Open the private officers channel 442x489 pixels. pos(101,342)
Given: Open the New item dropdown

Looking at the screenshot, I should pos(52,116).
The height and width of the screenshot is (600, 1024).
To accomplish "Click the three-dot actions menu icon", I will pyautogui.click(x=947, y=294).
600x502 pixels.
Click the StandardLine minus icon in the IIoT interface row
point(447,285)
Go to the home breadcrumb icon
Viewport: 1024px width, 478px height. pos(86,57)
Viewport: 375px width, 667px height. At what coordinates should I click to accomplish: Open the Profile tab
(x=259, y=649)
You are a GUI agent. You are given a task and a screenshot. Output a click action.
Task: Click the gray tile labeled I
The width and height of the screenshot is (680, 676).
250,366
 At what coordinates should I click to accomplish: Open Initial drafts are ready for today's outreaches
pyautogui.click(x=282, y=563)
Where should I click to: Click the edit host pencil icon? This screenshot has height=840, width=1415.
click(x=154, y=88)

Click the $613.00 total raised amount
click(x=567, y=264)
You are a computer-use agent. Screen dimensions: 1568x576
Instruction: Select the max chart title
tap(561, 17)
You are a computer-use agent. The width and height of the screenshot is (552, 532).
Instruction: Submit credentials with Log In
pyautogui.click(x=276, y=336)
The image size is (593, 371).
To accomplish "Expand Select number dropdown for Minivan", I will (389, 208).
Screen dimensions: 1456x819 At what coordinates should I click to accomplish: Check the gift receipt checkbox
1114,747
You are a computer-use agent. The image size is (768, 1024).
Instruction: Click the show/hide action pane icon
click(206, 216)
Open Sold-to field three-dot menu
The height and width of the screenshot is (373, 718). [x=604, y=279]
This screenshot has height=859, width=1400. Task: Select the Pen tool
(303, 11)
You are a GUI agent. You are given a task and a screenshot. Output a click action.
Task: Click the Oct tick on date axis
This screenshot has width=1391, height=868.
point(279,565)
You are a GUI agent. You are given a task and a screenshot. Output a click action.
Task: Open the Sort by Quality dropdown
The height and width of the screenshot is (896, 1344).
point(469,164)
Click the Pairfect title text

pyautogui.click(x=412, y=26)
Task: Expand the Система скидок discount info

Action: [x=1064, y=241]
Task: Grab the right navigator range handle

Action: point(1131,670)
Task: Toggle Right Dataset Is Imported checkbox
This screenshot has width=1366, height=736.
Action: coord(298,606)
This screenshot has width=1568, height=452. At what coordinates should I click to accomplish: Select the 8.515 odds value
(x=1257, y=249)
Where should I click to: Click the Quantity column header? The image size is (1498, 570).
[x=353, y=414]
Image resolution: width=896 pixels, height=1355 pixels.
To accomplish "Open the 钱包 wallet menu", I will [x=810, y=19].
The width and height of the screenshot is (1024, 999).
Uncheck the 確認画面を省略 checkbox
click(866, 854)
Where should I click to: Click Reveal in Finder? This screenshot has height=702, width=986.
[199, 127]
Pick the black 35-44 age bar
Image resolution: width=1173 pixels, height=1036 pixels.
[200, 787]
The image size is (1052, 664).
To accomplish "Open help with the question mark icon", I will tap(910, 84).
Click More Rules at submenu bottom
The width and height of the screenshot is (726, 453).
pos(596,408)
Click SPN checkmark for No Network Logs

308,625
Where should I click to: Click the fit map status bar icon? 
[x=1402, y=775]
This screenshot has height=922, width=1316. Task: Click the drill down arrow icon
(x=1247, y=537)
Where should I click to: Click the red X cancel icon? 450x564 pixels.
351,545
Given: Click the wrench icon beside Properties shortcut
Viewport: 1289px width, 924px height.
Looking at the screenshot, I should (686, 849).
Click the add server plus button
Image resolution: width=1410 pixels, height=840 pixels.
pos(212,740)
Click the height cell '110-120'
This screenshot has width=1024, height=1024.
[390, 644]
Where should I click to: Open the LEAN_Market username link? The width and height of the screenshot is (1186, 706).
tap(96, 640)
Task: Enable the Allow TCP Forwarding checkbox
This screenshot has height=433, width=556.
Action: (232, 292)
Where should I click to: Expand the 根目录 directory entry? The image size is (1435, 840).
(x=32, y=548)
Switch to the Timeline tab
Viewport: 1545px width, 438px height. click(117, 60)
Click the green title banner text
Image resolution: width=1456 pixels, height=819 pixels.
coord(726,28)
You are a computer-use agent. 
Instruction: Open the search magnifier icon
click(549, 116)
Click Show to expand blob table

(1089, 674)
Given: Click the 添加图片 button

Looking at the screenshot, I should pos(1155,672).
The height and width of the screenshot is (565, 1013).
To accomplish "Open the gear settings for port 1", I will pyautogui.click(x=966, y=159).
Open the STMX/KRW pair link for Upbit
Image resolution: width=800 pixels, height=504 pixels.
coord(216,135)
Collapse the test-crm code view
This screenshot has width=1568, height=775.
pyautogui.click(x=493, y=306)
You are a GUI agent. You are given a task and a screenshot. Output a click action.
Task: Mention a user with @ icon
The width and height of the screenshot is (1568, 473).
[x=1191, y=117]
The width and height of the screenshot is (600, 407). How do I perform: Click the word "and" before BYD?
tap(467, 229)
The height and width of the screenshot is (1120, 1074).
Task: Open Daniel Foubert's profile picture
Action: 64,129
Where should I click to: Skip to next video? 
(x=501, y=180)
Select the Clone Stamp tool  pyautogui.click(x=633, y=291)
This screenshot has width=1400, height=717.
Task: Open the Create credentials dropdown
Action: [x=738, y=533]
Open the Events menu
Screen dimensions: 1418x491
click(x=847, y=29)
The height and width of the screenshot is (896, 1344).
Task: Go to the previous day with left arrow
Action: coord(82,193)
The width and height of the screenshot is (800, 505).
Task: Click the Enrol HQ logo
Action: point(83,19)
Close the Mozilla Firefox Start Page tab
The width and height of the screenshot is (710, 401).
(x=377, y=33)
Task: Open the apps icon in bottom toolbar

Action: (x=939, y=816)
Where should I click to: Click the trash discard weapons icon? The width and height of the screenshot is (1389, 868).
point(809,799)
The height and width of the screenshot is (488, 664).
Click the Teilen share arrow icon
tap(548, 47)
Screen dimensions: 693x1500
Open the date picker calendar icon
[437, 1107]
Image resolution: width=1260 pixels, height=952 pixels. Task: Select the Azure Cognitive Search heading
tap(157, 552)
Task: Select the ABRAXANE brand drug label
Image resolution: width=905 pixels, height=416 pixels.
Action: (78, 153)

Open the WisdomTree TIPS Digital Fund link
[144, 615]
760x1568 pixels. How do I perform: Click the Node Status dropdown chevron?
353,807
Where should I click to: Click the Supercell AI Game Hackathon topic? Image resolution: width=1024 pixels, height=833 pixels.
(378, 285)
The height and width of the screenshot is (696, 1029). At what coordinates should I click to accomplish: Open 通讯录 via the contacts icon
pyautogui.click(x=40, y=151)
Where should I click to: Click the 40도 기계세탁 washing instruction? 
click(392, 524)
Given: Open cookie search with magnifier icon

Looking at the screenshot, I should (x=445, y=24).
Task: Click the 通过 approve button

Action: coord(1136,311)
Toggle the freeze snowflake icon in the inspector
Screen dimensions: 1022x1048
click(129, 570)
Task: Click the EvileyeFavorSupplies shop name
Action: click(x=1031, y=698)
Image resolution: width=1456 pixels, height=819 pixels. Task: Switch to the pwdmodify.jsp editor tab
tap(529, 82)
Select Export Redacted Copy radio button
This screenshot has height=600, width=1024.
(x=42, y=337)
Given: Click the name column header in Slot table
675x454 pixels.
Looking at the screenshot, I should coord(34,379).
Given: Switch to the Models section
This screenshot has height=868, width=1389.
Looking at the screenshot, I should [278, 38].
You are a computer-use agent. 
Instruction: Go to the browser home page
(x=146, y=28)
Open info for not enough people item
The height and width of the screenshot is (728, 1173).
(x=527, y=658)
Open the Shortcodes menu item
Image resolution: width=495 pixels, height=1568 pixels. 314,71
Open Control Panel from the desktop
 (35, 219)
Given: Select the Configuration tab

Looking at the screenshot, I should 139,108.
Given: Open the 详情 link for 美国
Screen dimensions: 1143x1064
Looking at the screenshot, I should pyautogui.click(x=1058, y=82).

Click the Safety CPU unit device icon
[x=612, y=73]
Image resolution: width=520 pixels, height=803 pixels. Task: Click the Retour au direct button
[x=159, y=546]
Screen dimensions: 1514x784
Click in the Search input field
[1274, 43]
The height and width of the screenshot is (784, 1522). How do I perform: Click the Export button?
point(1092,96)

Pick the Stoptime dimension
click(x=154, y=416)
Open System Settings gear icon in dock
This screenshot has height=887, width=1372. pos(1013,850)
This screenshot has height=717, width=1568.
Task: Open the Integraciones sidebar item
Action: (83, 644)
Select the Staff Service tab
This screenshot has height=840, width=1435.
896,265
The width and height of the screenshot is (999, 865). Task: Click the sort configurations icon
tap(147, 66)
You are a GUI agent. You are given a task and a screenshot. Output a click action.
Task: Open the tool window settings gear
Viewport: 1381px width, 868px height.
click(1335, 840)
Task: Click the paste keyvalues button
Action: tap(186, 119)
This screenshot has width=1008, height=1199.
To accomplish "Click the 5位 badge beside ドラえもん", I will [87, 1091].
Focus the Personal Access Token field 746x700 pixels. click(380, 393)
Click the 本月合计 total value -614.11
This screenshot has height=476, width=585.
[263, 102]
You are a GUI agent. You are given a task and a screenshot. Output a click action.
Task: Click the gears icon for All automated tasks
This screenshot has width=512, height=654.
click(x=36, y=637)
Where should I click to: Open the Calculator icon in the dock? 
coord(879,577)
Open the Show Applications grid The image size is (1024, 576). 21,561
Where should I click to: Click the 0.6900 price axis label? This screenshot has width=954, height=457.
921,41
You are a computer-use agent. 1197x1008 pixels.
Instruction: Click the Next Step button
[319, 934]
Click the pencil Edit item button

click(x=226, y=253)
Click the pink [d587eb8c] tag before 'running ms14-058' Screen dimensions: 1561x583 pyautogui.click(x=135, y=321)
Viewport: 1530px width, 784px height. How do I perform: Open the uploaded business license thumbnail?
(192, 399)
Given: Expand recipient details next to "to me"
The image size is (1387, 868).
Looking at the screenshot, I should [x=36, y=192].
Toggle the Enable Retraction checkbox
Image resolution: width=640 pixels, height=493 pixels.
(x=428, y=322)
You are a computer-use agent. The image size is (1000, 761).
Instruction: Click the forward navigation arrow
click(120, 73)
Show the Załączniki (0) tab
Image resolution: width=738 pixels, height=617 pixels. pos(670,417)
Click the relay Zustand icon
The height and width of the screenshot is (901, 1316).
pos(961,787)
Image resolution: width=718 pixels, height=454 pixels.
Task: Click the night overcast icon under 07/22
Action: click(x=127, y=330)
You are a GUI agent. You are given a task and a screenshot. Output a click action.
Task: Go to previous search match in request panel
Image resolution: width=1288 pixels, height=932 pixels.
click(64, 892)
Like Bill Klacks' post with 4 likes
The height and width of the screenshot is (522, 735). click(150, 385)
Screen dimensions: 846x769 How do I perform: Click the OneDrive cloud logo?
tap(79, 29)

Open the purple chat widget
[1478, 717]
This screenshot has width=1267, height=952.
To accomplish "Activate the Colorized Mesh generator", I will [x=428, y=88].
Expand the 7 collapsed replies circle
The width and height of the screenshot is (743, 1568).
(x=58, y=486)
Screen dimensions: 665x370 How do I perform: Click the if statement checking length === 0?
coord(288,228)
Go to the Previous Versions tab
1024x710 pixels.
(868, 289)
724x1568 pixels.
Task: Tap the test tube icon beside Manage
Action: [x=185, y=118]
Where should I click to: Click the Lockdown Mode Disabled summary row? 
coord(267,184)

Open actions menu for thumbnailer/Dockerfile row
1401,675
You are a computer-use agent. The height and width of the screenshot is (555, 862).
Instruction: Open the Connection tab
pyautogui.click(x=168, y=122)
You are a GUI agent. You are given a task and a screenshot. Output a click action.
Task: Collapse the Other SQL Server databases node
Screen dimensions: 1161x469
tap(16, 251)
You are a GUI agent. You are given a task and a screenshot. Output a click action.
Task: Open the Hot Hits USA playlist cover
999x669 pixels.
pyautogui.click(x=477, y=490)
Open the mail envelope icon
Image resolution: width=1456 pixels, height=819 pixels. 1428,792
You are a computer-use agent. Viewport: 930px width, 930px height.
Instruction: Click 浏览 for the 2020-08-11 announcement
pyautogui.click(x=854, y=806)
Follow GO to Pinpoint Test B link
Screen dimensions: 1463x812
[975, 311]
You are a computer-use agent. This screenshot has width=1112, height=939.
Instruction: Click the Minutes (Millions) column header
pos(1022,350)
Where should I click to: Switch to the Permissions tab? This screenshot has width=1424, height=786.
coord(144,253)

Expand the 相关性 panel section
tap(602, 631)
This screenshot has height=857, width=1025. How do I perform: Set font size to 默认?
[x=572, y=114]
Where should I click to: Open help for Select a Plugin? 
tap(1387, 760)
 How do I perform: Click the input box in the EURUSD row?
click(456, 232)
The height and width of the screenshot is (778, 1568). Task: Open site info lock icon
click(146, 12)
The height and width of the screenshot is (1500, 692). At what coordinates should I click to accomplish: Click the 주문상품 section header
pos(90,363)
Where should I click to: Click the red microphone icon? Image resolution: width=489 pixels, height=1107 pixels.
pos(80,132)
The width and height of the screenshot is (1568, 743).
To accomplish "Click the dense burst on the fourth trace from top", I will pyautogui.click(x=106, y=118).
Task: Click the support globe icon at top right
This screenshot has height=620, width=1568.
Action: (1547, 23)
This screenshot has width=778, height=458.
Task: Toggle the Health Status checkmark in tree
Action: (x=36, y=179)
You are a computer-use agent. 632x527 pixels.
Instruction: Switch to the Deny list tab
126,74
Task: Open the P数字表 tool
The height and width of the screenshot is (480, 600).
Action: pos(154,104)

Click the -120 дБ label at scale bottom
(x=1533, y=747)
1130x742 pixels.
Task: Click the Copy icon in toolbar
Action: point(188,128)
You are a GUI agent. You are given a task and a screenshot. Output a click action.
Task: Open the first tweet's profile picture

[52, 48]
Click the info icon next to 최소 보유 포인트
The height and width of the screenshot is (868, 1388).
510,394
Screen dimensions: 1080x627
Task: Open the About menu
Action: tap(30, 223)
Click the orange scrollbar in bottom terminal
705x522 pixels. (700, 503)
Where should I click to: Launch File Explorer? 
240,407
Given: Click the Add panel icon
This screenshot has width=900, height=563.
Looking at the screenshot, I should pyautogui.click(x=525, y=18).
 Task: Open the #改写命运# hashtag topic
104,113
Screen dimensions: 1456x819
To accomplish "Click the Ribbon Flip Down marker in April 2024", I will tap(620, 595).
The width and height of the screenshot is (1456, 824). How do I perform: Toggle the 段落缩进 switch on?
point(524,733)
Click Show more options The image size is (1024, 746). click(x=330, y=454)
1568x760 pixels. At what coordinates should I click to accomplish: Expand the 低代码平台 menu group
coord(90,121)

* _To do_:
Lay out the rows from the start through the line containing "Looking at the screenshot, I should pos(52,116).", inclusive, as a two-column CSV with the headers text and answer. Give one CSV line per row, and put each field in quotation marks with its line breaks replaced by spaces.

* _Exercise output_:
text,answer
"Open the private officers channel 442x489 pixels.","pos(101,342)"
"Given: Open the New item dropdown","Looking at the screenshot, I should pos(52,116)."